→ **AIM OF THE EXERCISE**
Copy nothing but the lines from the one containing "1518x752 pixels." through the last line of the records, repeated exactly and without pictures.

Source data
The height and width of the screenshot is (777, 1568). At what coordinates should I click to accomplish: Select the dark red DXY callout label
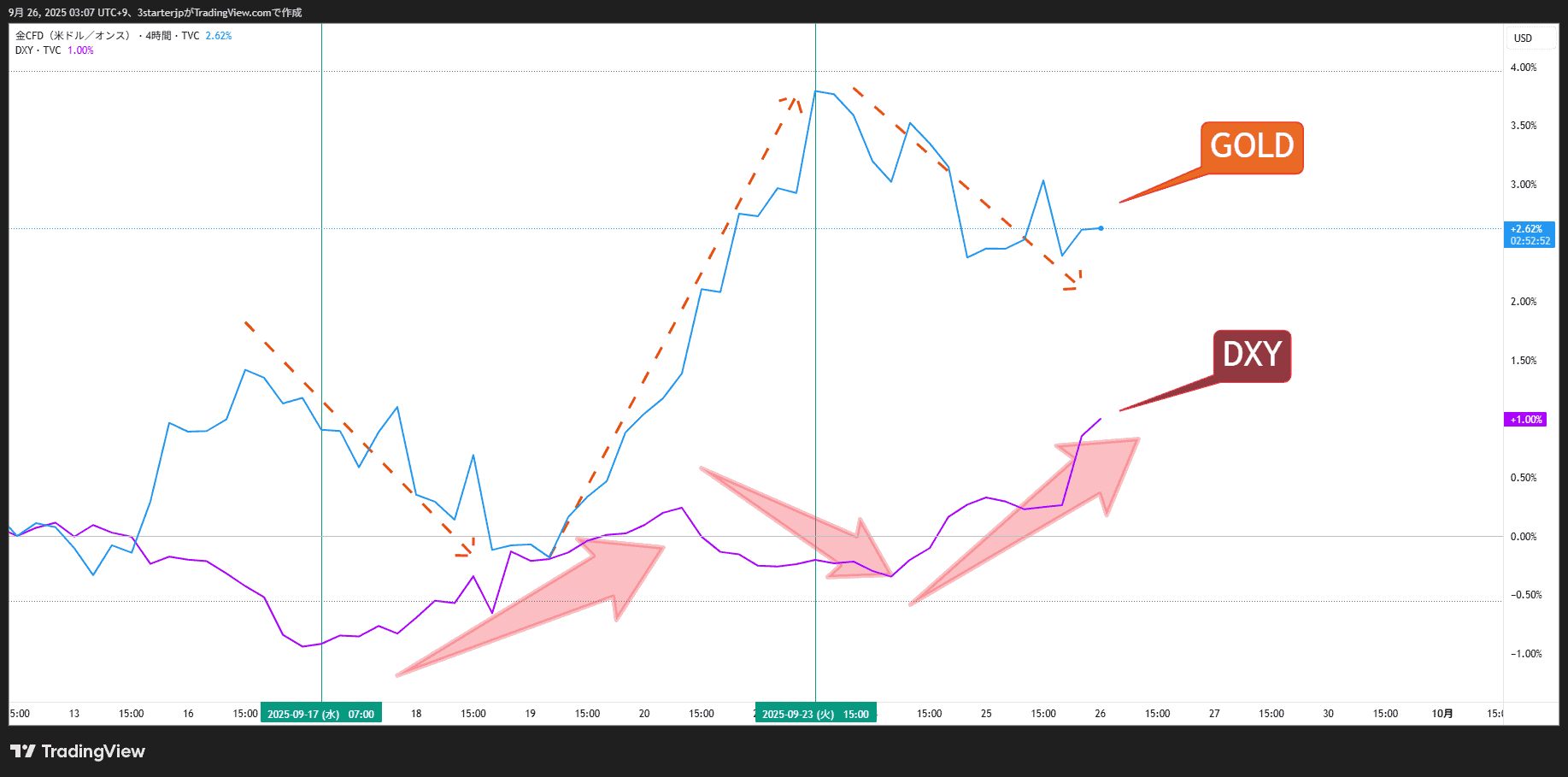coord(1252,355)
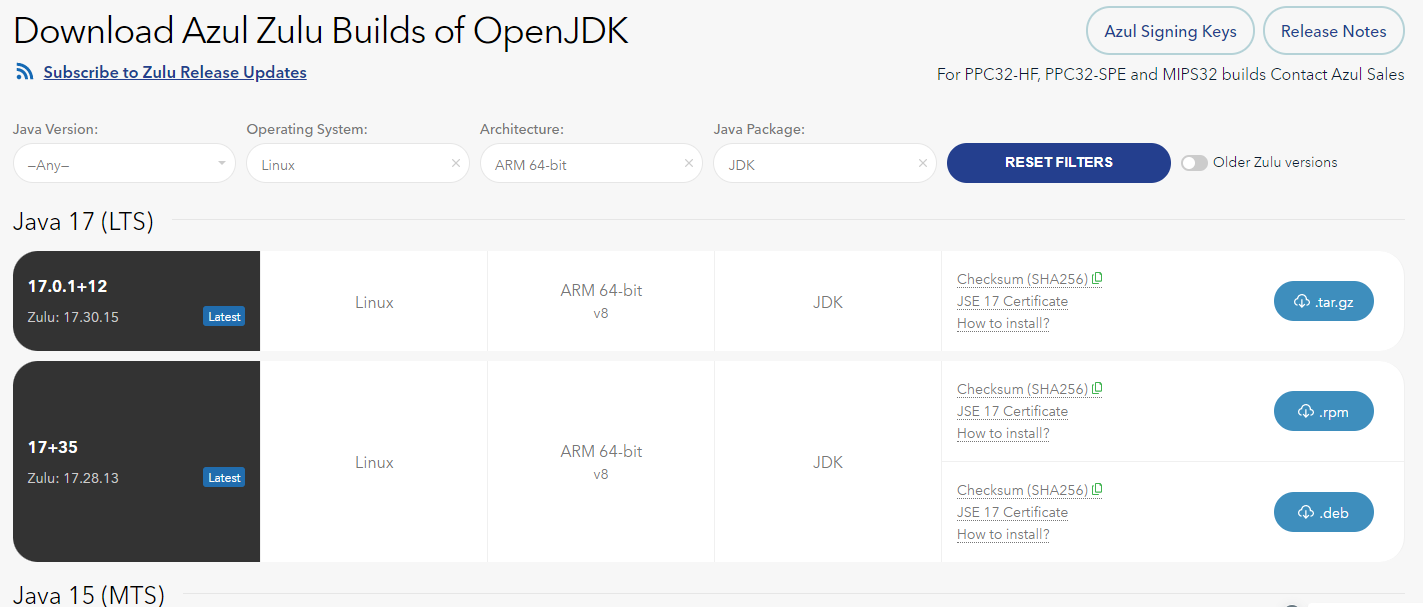Enable the Older Zulu versions toggle
This screenshot has width=1423, height=607.
(x=1194, y=162)
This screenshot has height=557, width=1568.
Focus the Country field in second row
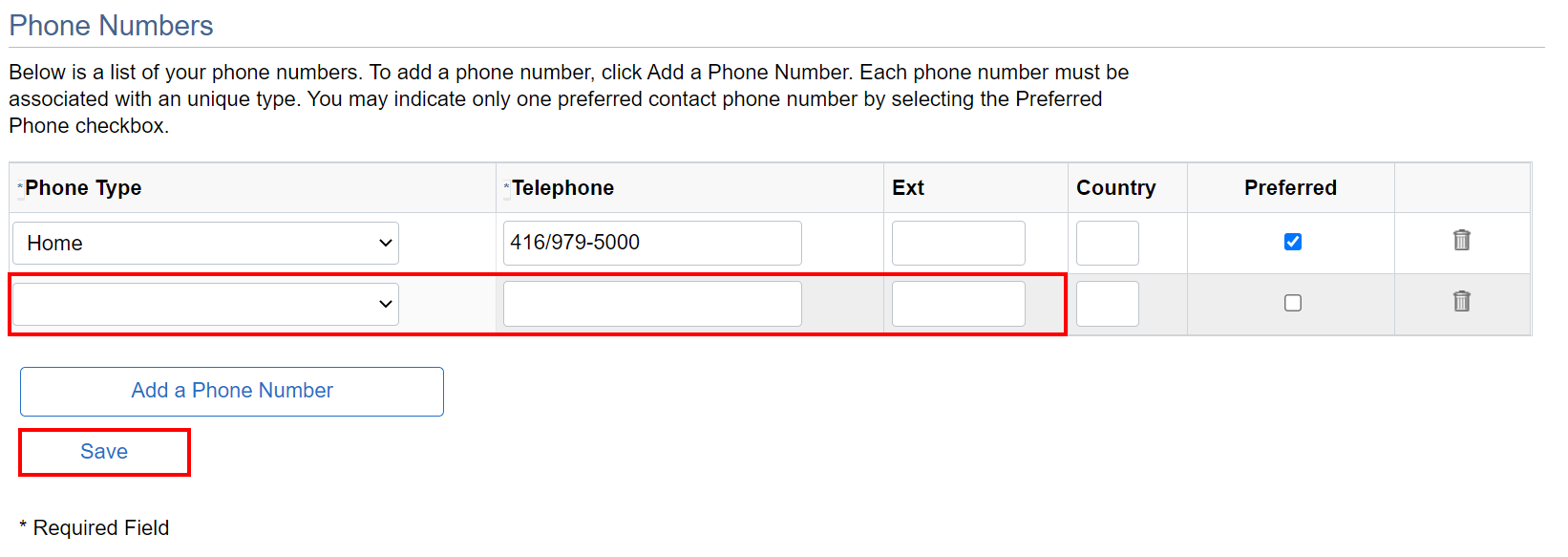coord(1107,304)
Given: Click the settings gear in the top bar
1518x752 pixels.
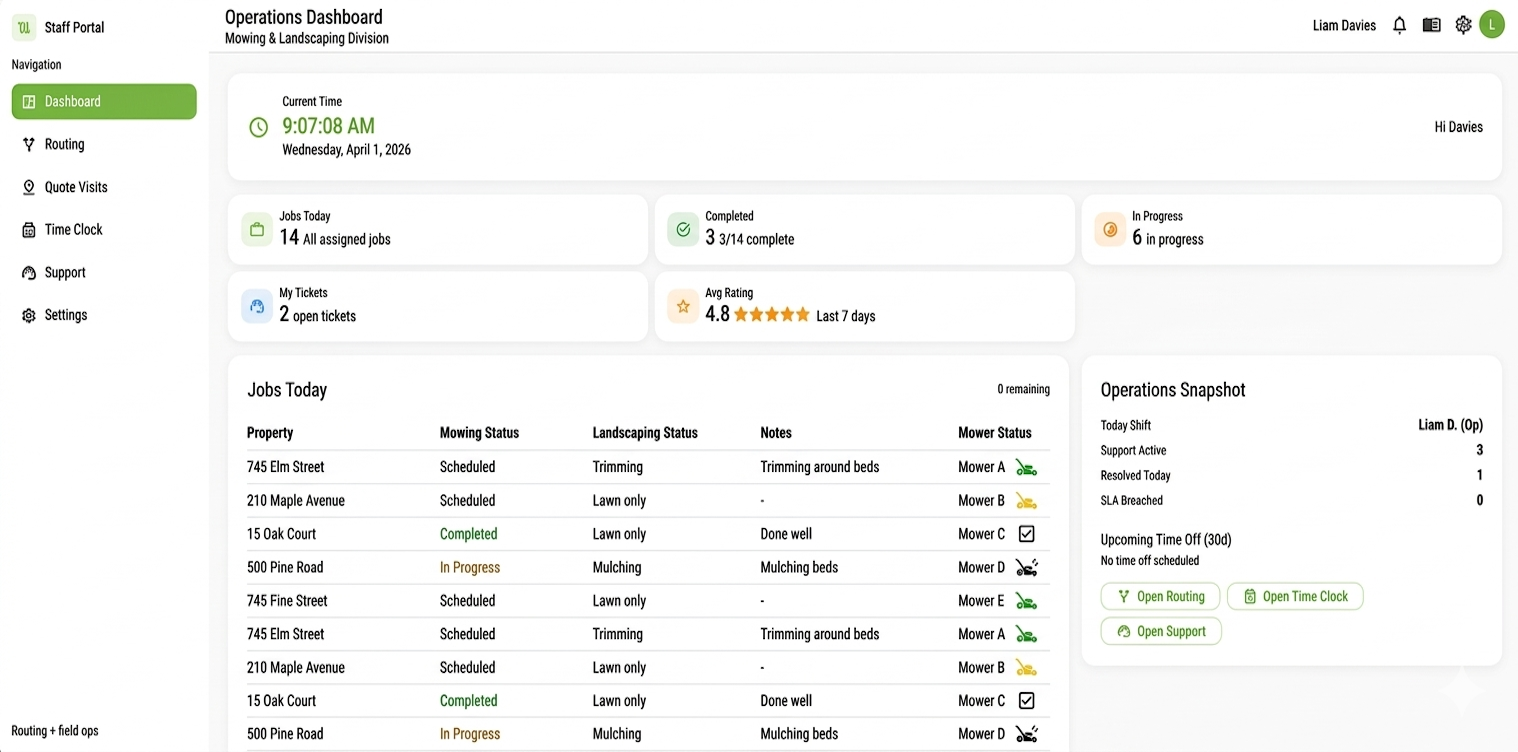Looking at the screenshot, I should coord(1463,24).
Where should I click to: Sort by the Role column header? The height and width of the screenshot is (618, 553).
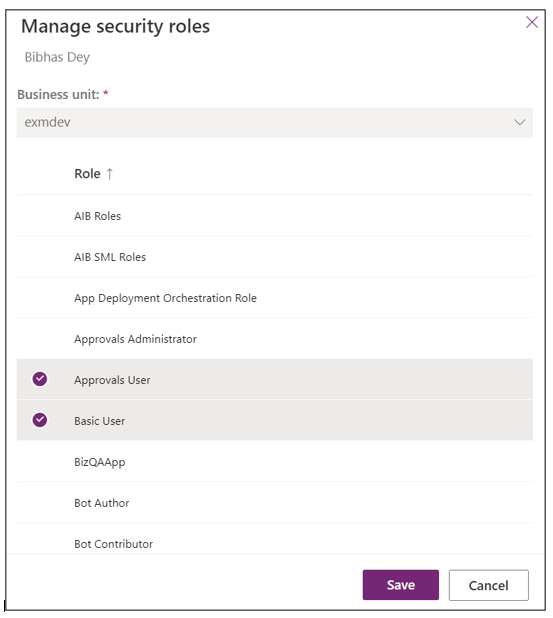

→ **THE ANSWER**
1518x752 pixels.
Looking at the screenshot, I should coord(1463,24).
Where should I click to: Sort by the Role column header? The height and width of the screenshot is (618, 553).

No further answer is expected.